The records below need to be repeated exactly, with every picture left out.

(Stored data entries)
· · · · ·

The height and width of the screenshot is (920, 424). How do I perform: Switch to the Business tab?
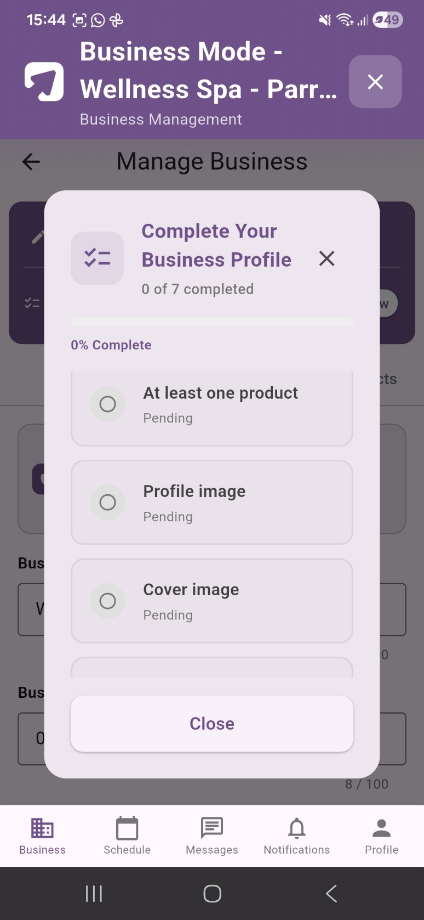[x=42, y=836]
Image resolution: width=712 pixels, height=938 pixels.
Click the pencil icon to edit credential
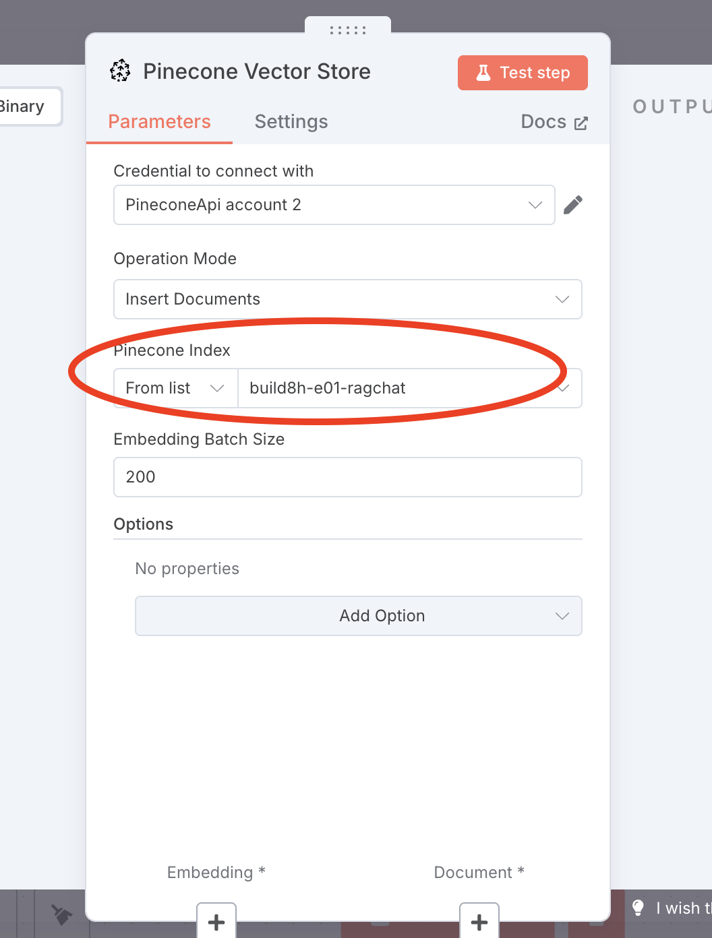point(572,205)
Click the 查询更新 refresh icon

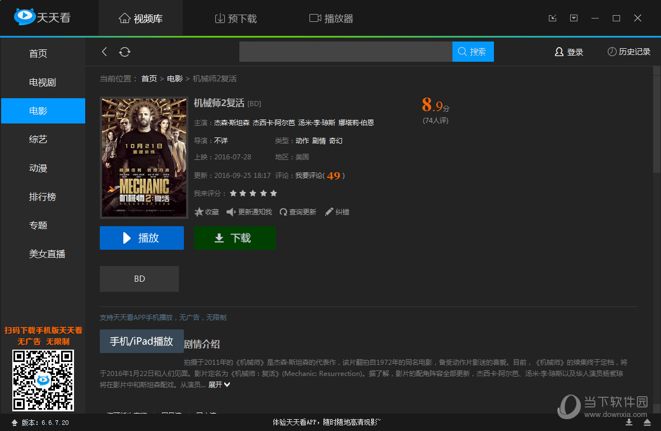[283, 212]
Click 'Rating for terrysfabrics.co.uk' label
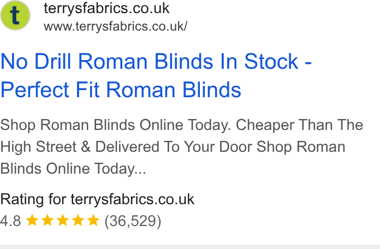 point(97,199)
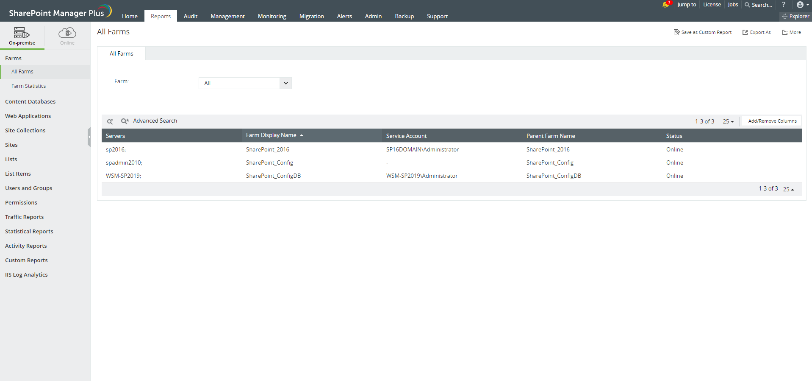Select Farm Statistics in sidebar

28,86
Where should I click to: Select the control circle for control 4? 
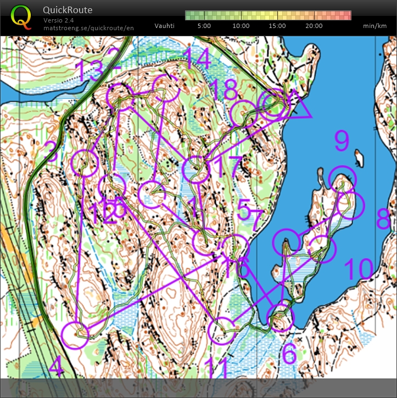(75, 335)
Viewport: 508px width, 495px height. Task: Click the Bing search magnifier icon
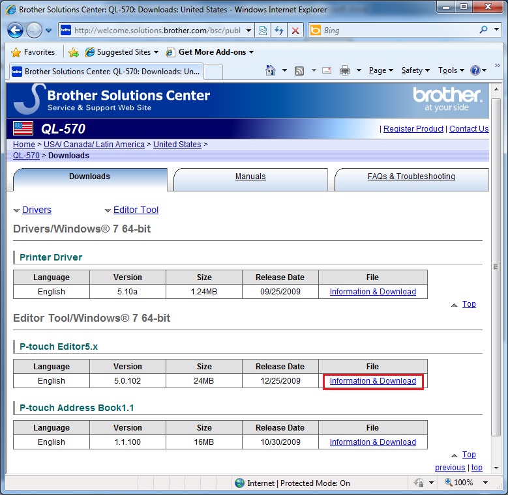point(483,30)
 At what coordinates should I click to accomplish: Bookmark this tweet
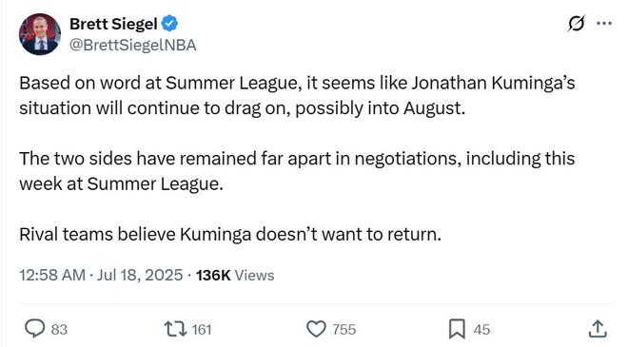coord(457,329)
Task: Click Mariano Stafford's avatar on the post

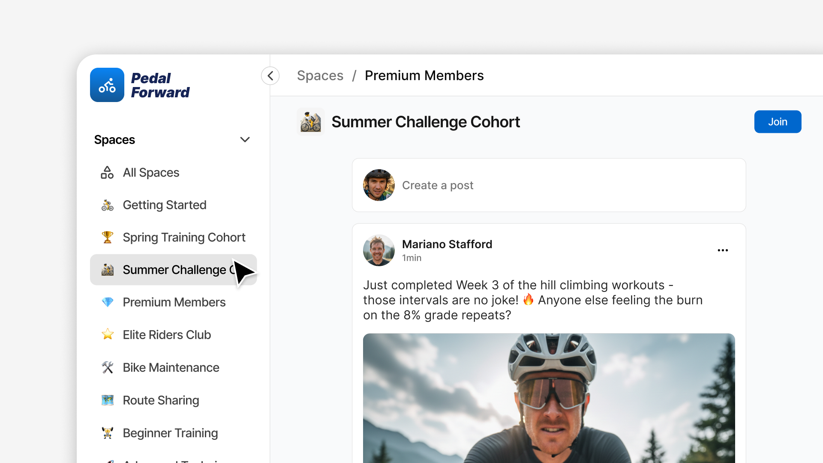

· · · · ·

## Reply to the task
The height and width of the screenshot is (920, 424). How do I perform: Switch to the Business tab?
[x=42, y=836]
Image resolution: width=712 pixels, height=938 pixels.
Click the pencil icon to edit credential
point(572,205)
Click the 查询更新 refresh icon

[283, 212]
Click 'Rating for terrysfabrics.co.uk' label
 point(97,199)
Select Farm Statistics in sidebar

28,86
Where should I click to: Select the control circle for control 4? 
(75, 335)
Viewport: 508px width, 495px height. Task: Click the Bing search magnifier icon
point(483,30)
 At what coordinates should I click to accomplish: Bookmark this tweet
coord(457,329)
Task: Click Mariano Stafford's avatar on the post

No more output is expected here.